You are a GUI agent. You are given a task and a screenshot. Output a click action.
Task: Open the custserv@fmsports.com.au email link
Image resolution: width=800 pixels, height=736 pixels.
---
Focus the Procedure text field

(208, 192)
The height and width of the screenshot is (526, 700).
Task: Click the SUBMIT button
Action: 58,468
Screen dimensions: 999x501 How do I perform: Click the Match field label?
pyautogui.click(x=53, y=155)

_AIM_:
Recast the data lines from the one containing "You are a GUI" through the one containing "Image resolution: width=800", inclusive, as a JSON list of strings with one string per line, leaving out blank lines.

_FULL ANSWER_:
[
  "You are a GUI agent. You are given a task and a screenshot. Output a click action.",
  "Task: Open the custserv@fmsports.com.au email link",
  "Image resolution: width=800 pixels, height=736 pixels."
]